*短い課題*: 下のリストの全行を、「番号」と「内容」の2列からなるMarkdownの表で表してください。空行は含めないでください。

═══ データセット抜粋

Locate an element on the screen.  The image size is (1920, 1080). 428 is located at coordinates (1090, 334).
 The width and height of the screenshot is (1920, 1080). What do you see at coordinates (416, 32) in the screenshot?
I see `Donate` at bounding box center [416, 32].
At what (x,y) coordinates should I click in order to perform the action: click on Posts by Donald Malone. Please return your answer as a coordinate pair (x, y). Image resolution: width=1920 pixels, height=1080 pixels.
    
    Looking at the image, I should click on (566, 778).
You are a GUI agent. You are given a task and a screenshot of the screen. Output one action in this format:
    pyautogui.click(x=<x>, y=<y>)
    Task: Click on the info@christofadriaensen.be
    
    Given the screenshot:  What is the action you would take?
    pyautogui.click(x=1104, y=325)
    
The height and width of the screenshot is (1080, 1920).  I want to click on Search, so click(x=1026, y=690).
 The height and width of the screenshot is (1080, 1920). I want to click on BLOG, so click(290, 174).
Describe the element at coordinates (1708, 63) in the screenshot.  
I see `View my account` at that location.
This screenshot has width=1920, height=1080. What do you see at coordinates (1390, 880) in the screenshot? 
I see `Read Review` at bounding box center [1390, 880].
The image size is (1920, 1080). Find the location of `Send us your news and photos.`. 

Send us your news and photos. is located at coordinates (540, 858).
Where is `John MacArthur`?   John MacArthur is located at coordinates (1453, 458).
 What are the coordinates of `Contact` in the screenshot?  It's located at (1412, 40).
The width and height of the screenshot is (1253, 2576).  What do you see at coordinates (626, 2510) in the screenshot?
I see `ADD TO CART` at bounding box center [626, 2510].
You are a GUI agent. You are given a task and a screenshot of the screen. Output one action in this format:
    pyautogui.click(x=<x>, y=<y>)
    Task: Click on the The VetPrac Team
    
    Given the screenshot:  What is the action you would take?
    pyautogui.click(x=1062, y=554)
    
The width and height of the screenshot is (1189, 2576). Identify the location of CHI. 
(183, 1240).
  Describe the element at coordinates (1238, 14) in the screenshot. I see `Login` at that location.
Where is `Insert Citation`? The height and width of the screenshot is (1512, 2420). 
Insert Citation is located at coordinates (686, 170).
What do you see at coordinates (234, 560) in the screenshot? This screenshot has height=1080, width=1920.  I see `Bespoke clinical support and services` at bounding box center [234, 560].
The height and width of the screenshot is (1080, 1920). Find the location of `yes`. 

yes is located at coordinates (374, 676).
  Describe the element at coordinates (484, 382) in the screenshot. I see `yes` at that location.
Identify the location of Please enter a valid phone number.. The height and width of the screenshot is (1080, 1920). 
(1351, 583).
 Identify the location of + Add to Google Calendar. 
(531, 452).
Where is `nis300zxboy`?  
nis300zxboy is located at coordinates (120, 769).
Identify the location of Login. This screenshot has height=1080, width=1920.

══════

*この問題の解答*:
| 番号 | 内容 |
|---|---|
| 1 | Locate an element on the screen.  The image size is (1920, 1080). 428 is located at coordinates (1090, 334). |
| 2 |  The width and height of the screenshot is (1920, 1080). What do you see at coordinates (416, 32) in the screenshot? |
| 3 | I see `Donate` at bounding box center [416, 32]. |
| 4 | At what (x,y) coordinates should I click in order to perform the action: click on Posts by Donald Malone. Please return your answer as a coordinate pair (x, y). Image resolution: width=1920 pixels, height=1080 pixels. |
| 5 |     Looking at the image, I should click on (566, 778). |
| 6 | You are a GUI agent. You are given a task and a screenshot of the screen. Output one action in this format: |
| 7 |     pyautogui.click(x=<x>, y=<y>) |
| 8 |     Task: Click on the info@christofadriaensen.be |
| 9 |     Given the screenshot:  What is the action you would take? |
| 10 |     pyautogui.click(x=1104, y=325) |
| 11 | The height and width of the screenshot is (1080, 1920).  I want to click on Search, so click(x=1026, y=690). |
| 12 |  The height and width of the screenshot is (1080, 1920). I want to click on BLOG, so click(290, 174). |
| 13 | Describe the element at coordinates (1708, 63) in the screenshot.   |
| 14 | I see `View my account` at that location. |
| 15 | This screenshot has width=1920, height=1080. What do you see at coordinates (1390, 880) in the screenshot?  |
| 16 | I see `Read Review` at bounding box center [1390, 880]. |
| 17 | The image size is (1920, 1080). Find the location of `Send us your news and photos.`.  |
| 18 | Send us your news and photos. is located at coordinates (540, 858). |
| 19 | Where is `John MacArthur`?   John MacArthur is located at coordinates (1453, 458). |
| 20 |  What are the coordinates of `Contact` in the screenshot?  It's located at (1412, 40). |
| 21 | The width and height of the screenshot is (1253, 2576).  What do you see at coordinates (626, 2510) in the screenshot? |
| 22 | I see `ADD TO CART` at bounding box center [626, 2510]. |
| 23 | You are a GUI agent. You are given a task and a screenshot of the screen. Output one action in this format: |
| 24 |     pyautogui.click(x=<x>, y=<y>) |
| 25 |     Task: Click on the The VetPrac Team |
| 26 |     Given the screenshot:  What is the action you would take? |
| 27 |     pyautogui.click(x=1062, y=554) |
| 28 | The width and height of the screenshot is (1189, 2576). Identify the location of CHI.  |
| 29 | (183, 1240). |
| 30 |   Describe the element at coordinates (1238, 14) in the screenshot. I see `Login` at that location. |
| 31 | Where is `Insert Citation`? The height and width of the screenshot is (1512, 2420).  |
| 32 | Insert Citation is located at coordinates (686, 170). |
| 33 | What do you see at coordinates (234, 560) in the screenshot? This screenshot has height=1080, width=1920.  I see `Bespoke clinical support and services` at bounding box center [234, 560]. |
| 34 | The height and width of the screenshot is (1080, 1920). Find the location of `yes`.  |
| 35 | yes is located at coordinates (374, 676). |
| 36 |   Describe the element at coordinates (484, 382) in the screenshot. I see `yes` at that location. |
| 37 | Identify the location of Please enter a valid phone number.. The height and width of the screenshot is (1080, 1920).  |
| 38 | (1351, 583). |
| 39 |  Identify the location of + Add to Google Calendar.  |
| 40 | (531, 452). |
| 41 | Where is `nis300zxboy`?   |
| 42 | nis300zxboy is located at coordinates (120, 769). |
| 43 | Identify the location of Login. This screenshot has height=1080, width=1920. |